Who Needs Innovation Training?

Here is a Thursday Thought Experiment built around the question, “Who Needs Innovation Training?”

This is about little ideas. Simple little ideas that can add up to big improvements in productivity. Little creative thoughts that flair-up only to be extinguished.

When learning a new job, folks typically spend quite a bit of time in the HOW stage. (How do I get this done, Who do I talk to, What needs to happen…) They then move quickly through the WHY stage. (That short amount of time when what you have to do and what makes sense simply doesn’t match up.) And, if they last long enough, end up in the State-of-DO. (Easier to do than to question Why.)
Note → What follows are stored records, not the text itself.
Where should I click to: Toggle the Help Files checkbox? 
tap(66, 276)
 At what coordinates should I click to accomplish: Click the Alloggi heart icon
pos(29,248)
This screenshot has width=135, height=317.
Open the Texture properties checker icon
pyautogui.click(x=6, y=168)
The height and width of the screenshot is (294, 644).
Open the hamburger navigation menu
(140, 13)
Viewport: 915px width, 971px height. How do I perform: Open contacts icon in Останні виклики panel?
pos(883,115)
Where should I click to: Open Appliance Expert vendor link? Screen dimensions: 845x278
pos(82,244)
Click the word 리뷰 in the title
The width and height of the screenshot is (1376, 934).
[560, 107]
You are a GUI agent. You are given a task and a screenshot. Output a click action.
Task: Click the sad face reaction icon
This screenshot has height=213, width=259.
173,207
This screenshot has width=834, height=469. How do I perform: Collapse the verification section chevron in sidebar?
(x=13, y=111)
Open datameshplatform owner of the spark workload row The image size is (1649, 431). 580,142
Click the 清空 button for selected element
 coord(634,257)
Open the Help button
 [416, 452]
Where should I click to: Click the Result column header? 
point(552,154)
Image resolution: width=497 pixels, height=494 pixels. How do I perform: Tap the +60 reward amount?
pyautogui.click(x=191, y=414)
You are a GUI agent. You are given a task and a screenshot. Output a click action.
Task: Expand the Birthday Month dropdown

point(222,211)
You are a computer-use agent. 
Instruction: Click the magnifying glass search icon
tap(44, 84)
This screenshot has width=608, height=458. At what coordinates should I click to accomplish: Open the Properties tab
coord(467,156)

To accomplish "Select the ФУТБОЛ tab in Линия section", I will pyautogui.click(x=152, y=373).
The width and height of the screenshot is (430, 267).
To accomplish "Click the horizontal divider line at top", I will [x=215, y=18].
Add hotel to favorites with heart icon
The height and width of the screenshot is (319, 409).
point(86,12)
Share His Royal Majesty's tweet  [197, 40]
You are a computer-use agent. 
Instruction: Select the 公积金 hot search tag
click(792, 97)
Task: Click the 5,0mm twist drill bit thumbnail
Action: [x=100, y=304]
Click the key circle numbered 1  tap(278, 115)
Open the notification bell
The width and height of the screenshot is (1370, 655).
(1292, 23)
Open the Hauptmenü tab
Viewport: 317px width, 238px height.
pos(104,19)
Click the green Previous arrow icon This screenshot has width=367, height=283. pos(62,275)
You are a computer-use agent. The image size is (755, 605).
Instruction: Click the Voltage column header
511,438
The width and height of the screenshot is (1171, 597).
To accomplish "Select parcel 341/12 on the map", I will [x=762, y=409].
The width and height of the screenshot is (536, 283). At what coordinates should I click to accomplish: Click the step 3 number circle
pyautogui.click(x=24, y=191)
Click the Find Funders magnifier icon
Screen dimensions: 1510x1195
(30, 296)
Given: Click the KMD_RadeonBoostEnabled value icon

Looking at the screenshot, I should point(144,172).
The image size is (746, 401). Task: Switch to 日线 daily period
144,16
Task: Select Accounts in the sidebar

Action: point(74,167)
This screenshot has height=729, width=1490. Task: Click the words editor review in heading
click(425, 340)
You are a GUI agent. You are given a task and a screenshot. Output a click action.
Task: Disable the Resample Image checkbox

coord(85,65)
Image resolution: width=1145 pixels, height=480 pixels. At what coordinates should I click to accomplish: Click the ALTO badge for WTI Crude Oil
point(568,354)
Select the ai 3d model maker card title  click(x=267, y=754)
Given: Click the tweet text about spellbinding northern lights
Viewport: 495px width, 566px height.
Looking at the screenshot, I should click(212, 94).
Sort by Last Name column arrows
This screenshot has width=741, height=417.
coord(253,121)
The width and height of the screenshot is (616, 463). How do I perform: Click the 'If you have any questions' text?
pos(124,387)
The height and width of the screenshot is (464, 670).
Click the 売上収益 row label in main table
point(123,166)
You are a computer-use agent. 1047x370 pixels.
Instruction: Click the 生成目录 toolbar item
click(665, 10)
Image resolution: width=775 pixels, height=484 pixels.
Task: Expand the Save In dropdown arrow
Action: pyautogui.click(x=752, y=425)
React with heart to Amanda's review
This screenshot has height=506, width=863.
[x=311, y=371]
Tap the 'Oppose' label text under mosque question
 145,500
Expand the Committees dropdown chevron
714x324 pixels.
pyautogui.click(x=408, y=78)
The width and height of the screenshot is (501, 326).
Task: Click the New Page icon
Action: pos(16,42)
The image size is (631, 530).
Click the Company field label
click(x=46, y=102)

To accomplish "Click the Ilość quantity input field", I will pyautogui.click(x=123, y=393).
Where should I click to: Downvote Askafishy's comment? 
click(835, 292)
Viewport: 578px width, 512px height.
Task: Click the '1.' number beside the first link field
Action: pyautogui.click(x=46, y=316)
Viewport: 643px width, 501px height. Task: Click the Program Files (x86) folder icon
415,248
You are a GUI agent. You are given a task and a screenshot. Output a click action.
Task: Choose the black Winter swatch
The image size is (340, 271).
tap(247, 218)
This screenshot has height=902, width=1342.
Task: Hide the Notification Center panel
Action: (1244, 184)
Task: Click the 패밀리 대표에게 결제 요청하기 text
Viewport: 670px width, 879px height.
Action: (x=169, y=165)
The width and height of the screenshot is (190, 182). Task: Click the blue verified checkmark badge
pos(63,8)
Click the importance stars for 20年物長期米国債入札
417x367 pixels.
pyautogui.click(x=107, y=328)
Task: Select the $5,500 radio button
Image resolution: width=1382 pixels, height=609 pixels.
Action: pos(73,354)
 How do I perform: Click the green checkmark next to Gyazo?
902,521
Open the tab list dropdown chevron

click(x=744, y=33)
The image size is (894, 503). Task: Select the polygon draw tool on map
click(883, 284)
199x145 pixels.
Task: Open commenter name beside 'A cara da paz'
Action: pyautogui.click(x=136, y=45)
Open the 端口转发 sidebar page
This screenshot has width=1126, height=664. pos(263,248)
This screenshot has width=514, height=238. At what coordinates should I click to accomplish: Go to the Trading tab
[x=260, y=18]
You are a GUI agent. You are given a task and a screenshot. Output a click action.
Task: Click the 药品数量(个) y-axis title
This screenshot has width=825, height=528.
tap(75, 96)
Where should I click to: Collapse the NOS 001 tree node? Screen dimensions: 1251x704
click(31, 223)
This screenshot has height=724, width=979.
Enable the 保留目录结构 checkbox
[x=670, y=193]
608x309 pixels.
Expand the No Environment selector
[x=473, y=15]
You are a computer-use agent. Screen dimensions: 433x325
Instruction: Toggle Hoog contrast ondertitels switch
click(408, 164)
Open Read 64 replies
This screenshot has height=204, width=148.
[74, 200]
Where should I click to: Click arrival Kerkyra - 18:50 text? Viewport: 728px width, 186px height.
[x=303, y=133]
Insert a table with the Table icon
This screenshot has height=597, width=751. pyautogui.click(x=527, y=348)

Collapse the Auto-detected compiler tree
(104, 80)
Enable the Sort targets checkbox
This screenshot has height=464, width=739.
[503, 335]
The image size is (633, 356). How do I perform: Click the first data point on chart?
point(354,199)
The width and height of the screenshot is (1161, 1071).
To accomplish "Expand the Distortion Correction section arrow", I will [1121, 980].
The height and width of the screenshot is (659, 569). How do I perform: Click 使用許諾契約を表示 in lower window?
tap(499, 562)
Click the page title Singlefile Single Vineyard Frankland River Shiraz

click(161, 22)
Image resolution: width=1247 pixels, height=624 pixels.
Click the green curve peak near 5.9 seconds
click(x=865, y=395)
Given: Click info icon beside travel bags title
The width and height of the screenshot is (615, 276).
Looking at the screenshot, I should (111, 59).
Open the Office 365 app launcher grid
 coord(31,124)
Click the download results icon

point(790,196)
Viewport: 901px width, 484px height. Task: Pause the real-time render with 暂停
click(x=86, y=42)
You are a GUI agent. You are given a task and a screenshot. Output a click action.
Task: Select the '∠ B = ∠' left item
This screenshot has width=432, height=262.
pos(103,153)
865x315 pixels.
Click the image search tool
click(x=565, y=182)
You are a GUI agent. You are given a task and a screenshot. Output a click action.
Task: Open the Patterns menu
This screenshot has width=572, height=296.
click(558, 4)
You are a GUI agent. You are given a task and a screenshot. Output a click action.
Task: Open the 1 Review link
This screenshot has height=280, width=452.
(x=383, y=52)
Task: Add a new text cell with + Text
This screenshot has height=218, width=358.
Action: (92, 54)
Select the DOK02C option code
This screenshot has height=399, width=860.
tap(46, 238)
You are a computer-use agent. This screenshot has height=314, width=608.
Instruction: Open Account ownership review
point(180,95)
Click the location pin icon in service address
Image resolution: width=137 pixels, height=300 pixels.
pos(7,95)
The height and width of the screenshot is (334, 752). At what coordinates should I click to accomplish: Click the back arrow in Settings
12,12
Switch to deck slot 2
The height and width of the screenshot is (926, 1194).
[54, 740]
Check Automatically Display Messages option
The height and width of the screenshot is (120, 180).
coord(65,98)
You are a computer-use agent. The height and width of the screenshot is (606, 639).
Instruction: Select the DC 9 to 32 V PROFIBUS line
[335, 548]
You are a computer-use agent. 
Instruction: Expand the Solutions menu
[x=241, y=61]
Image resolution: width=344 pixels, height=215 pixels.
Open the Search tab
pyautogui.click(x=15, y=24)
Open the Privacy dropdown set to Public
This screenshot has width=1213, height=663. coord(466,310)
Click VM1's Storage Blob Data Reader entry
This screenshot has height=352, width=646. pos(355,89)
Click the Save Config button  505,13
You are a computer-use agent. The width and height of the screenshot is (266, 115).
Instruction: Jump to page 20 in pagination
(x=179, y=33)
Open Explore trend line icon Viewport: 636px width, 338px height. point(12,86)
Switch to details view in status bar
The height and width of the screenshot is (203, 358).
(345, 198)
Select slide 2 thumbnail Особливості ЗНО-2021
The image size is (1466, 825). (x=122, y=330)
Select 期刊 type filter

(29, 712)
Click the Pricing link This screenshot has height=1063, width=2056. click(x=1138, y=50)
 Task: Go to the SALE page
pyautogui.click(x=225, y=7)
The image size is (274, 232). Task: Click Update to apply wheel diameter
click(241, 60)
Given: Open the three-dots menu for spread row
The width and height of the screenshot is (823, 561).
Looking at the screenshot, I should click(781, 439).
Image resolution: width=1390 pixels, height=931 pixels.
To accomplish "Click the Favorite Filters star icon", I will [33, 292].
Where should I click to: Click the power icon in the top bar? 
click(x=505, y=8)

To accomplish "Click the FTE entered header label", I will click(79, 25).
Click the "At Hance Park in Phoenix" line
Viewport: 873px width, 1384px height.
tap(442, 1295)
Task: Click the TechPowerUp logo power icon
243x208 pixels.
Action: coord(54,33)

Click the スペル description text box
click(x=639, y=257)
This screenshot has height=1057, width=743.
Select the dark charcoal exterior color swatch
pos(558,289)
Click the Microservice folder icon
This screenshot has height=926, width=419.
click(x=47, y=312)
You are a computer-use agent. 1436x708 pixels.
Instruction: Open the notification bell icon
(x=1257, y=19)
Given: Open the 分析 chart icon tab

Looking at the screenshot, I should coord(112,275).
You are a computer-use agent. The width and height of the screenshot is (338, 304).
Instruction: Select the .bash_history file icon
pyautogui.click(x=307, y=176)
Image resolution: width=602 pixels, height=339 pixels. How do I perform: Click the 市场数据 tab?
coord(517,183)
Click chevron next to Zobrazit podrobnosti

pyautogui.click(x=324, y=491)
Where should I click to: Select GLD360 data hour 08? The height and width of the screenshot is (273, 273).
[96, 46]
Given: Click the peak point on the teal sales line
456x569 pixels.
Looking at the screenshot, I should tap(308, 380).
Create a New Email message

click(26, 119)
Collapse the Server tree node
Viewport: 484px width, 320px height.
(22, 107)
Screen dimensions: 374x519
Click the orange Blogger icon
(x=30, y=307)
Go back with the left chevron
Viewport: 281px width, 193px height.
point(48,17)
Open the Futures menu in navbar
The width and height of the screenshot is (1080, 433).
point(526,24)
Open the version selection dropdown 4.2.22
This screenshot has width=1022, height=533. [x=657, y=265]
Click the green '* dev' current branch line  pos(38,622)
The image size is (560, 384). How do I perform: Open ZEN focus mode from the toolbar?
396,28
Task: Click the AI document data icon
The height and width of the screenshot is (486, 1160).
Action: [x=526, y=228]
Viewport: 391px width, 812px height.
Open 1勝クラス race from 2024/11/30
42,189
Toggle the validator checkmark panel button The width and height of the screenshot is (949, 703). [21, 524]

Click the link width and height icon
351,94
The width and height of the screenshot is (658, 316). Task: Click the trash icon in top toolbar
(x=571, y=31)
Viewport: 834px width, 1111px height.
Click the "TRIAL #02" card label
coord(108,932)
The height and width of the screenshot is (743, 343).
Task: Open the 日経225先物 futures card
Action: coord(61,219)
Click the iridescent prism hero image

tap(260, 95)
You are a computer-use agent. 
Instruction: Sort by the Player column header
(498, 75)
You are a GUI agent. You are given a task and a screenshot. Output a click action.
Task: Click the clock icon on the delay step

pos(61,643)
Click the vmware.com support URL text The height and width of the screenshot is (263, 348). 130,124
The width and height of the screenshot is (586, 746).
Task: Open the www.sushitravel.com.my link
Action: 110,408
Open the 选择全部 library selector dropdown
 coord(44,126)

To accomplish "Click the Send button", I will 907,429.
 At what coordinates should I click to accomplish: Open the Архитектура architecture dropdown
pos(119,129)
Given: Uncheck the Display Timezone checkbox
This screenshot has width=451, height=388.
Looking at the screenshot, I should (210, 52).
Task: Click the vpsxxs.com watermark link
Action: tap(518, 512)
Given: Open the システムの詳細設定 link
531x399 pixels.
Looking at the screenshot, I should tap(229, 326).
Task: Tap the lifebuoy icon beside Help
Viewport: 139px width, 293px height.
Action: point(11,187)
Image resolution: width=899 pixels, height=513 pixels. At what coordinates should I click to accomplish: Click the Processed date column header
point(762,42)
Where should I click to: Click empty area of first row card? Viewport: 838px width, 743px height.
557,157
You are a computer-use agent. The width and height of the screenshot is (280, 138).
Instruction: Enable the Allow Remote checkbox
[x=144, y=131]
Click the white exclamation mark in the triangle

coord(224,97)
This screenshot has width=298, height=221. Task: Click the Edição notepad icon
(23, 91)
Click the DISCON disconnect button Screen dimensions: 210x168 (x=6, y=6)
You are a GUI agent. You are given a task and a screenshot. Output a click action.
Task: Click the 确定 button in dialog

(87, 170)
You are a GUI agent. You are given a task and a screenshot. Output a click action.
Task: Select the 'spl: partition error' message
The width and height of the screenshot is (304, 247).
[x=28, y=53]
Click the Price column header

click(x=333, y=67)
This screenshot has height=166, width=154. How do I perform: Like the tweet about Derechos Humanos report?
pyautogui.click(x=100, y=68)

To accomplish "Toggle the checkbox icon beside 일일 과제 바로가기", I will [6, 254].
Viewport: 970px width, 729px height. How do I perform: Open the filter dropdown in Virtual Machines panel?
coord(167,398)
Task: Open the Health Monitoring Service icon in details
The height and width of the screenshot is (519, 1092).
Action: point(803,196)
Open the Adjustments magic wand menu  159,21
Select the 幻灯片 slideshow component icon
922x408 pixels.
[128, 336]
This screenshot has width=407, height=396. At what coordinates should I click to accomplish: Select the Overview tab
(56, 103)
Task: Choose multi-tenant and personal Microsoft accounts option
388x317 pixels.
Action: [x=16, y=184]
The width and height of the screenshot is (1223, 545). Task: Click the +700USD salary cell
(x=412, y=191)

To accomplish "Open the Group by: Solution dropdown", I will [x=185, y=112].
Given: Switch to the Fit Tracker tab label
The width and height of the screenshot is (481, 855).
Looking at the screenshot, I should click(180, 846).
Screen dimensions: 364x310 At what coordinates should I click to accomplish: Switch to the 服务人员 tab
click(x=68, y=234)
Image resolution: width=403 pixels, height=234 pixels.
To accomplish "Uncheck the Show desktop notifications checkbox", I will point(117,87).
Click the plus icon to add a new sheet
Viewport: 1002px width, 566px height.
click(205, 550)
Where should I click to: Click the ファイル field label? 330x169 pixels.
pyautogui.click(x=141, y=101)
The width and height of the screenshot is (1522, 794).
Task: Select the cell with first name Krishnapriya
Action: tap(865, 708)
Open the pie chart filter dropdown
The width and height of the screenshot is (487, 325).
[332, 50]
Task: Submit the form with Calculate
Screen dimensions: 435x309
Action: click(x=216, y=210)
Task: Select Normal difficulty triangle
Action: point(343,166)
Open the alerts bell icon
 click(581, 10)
The more efficient your training the quicker employees end up in the State-of-DO. Organizationally this encourages a top-down pull innovation process instead of a bottom-up push innovation process.

Some employees, however, stay in the Why stage. Wally Bock got me to thinking about this when he identified “Insider Outsiders” who just don’t seem to fit in. They see and do things differently but “may hold the key to dramatic improvement.” Usually they are put up with, not encouraged.

It can seem natural in a complex system to see ‘getting things done’ as the secret for productivity, not the question, “Why?”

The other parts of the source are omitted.